Thiel has been described as a libertarian because he funded initiatives like the Seasteading Institute for a time and has advocated for deregulation and slashing government spending on welfare and social programs. But he doesn’t just want a smaller state. He wants a particular kind of state, one reminiscent of the early days of Silicon Valley, when the tech industry and pro-capitalist governments collaborated to exercise global hegemony.

Chafkin writes that, especially after 9/11, Thiel was “no longer much of a libertarian, if he’d ever been one in the first place.” He’d originally positioned PayPal as an anti-establishment innovation that would give everyone their own Swiss bank account and “unilaterally strip governments of the power to control their own money supplies.” But he later complied with financial regulations and worked with the FBI to find money launderers — the same people whom he had described as personal Swiss bank account–holders.

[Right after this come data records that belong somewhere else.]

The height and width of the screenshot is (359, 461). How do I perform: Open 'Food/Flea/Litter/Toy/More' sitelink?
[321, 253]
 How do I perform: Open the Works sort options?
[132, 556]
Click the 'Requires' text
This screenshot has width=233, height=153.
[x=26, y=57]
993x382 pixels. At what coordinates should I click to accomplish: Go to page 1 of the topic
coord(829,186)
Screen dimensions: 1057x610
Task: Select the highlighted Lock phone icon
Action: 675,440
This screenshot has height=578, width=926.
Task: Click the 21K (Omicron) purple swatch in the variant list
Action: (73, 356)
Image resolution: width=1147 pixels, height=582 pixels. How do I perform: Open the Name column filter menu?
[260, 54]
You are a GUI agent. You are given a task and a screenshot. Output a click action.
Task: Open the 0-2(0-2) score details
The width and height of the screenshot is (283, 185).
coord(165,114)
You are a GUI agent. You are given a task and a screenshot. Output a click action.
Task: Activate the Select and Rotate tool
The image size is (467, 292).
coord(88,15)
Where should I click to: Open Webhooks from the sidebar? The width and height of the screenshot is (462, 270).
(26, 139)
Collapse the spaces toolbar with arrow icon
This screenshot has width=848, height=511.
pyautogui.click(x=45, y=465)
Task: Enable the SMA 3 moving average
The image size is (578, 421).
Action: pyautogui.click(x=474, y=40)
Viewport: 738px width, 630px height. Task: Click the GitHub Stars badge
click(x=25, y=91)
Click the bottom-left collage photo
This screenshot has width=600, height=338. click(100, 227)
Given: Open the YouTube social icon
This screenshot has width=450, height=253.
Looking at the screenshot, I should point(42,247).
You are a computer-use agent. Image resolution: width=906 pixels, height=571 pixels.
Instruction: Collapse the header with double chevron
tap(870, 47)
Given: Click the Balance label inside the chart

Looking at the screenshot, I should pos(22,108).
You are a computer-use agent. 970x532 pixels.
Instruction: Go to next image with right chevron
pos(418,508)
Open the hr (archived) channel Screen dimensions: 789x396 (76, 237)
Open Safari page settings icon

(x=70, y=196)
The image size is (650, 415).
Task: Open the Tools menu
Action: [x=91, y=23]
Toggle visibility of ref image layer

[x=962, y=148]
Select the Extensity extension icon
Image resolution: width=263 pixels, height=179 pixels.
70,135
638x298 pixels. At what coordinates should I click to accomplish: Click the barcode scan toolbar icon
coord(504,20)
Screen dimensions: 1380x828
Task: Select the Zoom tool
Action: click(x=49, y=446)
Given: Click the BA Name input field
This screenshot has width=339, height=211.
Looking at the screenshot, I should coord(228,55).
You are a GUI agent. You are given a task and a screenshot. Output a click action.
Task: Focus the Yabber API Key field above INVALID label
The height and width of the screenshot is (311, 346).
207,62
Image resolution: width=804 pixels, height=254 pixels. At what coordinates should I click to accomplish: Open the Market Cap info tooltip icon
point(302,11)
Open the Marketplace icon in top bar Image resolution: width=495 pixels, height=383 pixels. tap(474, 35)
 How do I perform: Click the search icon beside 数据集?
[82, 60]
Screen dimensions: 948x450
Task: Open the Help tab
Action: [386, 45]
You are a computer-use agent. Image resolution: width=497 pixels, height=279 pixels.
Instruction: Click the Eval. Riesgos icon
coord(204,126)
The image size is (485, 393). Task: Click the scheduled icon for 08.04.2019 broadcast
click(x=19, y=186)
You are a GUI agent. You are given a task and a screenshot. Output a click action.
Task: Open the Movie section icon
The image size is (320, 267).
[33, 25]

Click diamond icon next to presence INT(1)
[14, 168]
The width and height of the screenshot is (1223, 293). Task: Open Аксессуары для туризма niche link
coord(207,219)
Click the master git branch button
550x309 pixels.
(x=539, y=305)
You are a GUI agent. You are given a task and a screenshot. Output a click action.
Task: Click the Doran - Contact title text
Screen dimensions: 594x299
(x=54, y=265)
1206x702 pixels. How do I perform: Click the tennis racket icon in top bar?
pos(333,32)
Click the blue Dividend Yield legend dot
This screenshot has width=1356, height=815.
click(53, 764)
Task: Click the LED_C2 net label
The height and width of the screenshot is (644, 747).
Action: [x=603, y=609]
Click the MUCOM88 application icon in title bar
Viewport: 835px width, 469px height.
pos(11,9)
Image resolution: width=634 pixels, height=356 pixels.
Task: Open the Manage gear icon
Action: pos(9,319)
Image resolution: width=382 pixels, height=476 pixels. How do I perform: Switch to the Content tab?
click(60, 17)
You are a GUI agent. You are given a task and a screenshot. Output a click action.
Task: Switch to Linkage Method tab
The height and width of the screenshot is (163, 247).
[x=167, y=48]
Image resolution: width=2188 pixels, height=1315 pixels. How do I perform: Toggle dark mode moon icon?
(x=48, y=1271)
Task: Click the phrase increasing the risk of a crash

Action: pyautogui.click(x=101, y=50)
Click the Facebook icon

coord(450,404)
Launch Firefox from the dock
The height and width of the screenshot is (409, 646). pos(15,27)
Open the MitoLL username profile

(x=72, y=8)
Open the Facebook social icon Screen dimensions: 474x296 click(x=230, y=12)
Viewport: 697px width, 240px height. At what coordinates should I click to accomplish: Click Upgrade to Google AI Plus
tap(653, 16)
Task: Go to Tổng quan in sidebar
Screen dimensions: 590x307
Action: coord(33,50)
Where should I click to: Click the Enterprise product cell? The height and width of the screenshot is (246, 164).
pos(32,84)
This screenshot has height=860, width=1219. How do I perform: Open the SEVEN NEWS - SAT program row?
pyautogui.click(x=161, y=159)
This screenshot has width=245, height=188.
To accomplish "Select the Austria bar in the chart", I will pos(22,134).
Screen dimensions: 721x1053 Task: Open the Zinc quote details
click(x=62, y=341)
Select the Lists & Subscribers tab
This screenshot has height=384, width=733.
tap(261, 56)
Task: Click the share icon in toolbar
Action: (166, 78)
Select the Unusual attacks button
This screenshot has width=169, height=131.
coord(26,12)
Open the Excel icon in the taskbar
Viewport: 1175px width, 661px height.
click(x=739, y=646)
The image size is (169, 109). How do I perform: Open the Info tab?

He benefited handsomely from the collaboration.

As he became a more prominent right-wing political figure by backing Trump, appearing at the 2019 National Conservatism conference, and funding so-called right-wing populist candidates like Josh Hawley and J.D. Vance, his companies also became more closely entwined with the US government. Thiel had invested in SpaceX and cofounded Palantir, two companies that rely heavily on lucrative public contracts, and even went so far as to sue the US government to gain access to them. Palantir, in particular, is a data-mining company that works with both major corporations and the US military and intelligence community.

In 2019, Thiel took to the pages of the New York Times to argue for tech companies to work more closely with the US military. He criticized decades of US policy toward China and called out Google for opening an AI lab in China as it canceled an AI contract with the Pentagon — effectively accusing it of helping the enemy. In seeking to stoke a Cold War nationalism centered around opposition to China, Chafkin explains, Thiel wants “to bring the military-industrial complex back to Silicon Valley, with his own companies at its very center.”

And he’s not the only tech executive who feels this way — just the first to come out and say it, paving the way for the others. In February 2020 Eric Schmidt, whom Thiel once called “Google’s minister of propaganda,” wrote his own Times op-ed calling for the United States to take China’s technological threat more seriously. “For the American model to win,” he wrote, “the American government must lead.” A few months later, Zuckerberg positioned Facebook in opposition to China in front of US lawmakers, while other companies, including Amazon and Microsoft, have continued to fight for major contracts with the US military.

Regardless of whether they identify as liberal or conservative, the tech industry’s leaders are embracing the military-industrial complex. Thiel is not an outlier; he’s just a few paces ahead.